Yarmouth Vanguard, December 19, 1989


When, where and by whom was celebrated the first Christmas in North America? If we could answer anyone of these three questions, we would have the answer to two others.


In 1969, on Christmas Eve, the Boston Globe, in its evening edition, published an article with my comments, which started with these words: “Continental America’s first Christmas was celebrated on a speck of an island off the rugged coast of Eastport, Maine, in 1604.” This island is in the St. Croix River, which makes the boundary between New Brunswick and Maine, the island itself being in the State of Maine. It is called St. Croix Island. Here, de Monts and Champlain, in their expedition to what was to be known as Acadia, had landed their 79 men around June 26, 1604, for the purpose of establishing a French colony in the Maritime Provinces. There were with the group two Catholic priests and a Protestant minister. It is known that there were church services, usually in the morning, both Catholic and Protestant, and holy songs were sung. We can believe that Christmas morning these services and the songs had a special meaning. It is known also that on “special days” were served Spanish wine and cider, which had been brought to the kitchen to thaw. Christmas was then a special day, just as it is today. The joys of Christmas faded away with the days and weeks that followed, when about half of the crew died of scurvy.


Before that time, Christmas might have been celebrated in 1562 in South Carolina, by the Huguenots or French Calvinists, whom the French Admiral Gaspart de Coligny had sent to settle in Florida, Georgia and South Carolina. If really Christmas was celebrated here, where these people spent the winter, it must not have been a merry Christmas, because already great dissensions existed among the colonists, for which the project had to be abandoned.


Still on the Continent, this time in Quebec, Jacques Cartier could have celebrated Christmas in 1535, according to a book written in French under the title “Une Fête de Noël sous Jacques Cartier” (A Christmas Feast under Jacques Cartier). Nothing much can be gathered from this book, as it is rather the product of fantasy.

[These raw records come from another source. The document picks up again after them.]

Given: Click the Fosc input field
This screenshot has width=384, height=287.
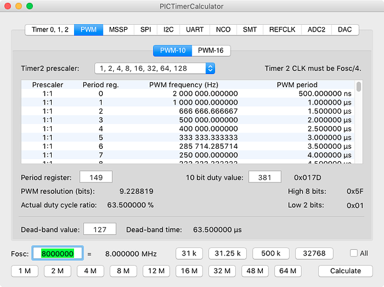Looking at the screenshot, I should [x=57, y=253].
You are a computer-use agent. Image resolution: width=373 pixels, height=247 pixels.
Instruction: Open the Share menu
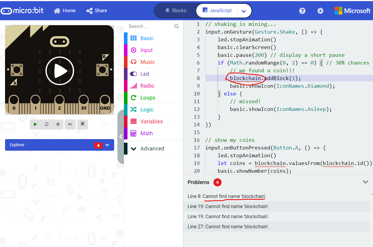click(96, 10)
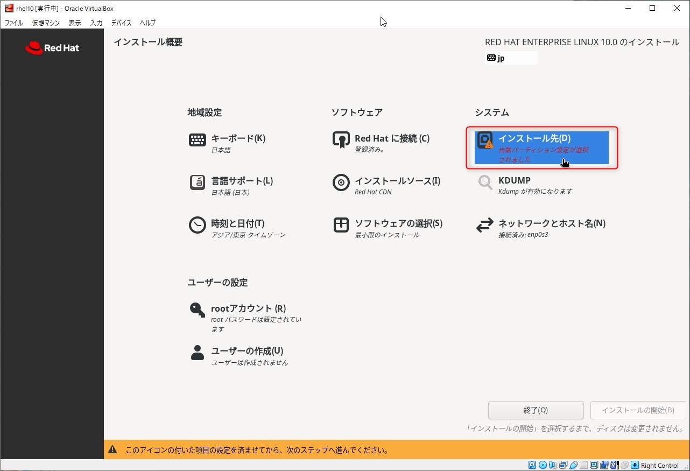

Still in North America, but not on the Continent, Christopher Columbus, in 1492, after landing in San Salvador October 12, did not leave on his return to Spain until January 4th of the following year. It was after building a fort, which he called “La Navidad” (The Nativity), which can be interpreted as the crib of the Infant Jesus.


Even though Christopher Columbus most probably celebrated Christmas in North America at this early date, most likely he was not the first to do so. It is quite sure that in North America Christmas was first celebrated by the Vikings, in Newfoundland, close to a thousand years ago and close to five hundred years before Columbus.


We know of four expeditions of the Vikings, the first around 985-6, by Biarni; the second around 1000-1, by Leif; the third around 1002-5, by Thorvald, Leif’s brother; and the fourth around 1007-10, by Thornfinn, who had married Gudrid, widow of another brother of Leif. All of them visited three regions, to which were given the following names, from north to south; Markland, Helluland and Vinland. Biarni did not land. Lief visited the three regions, and finally built several houses in Vinland, one of which was much larger then the others, where he spent one winter. His brother spent three winters in these houses. Thornfinn also spent some time in them.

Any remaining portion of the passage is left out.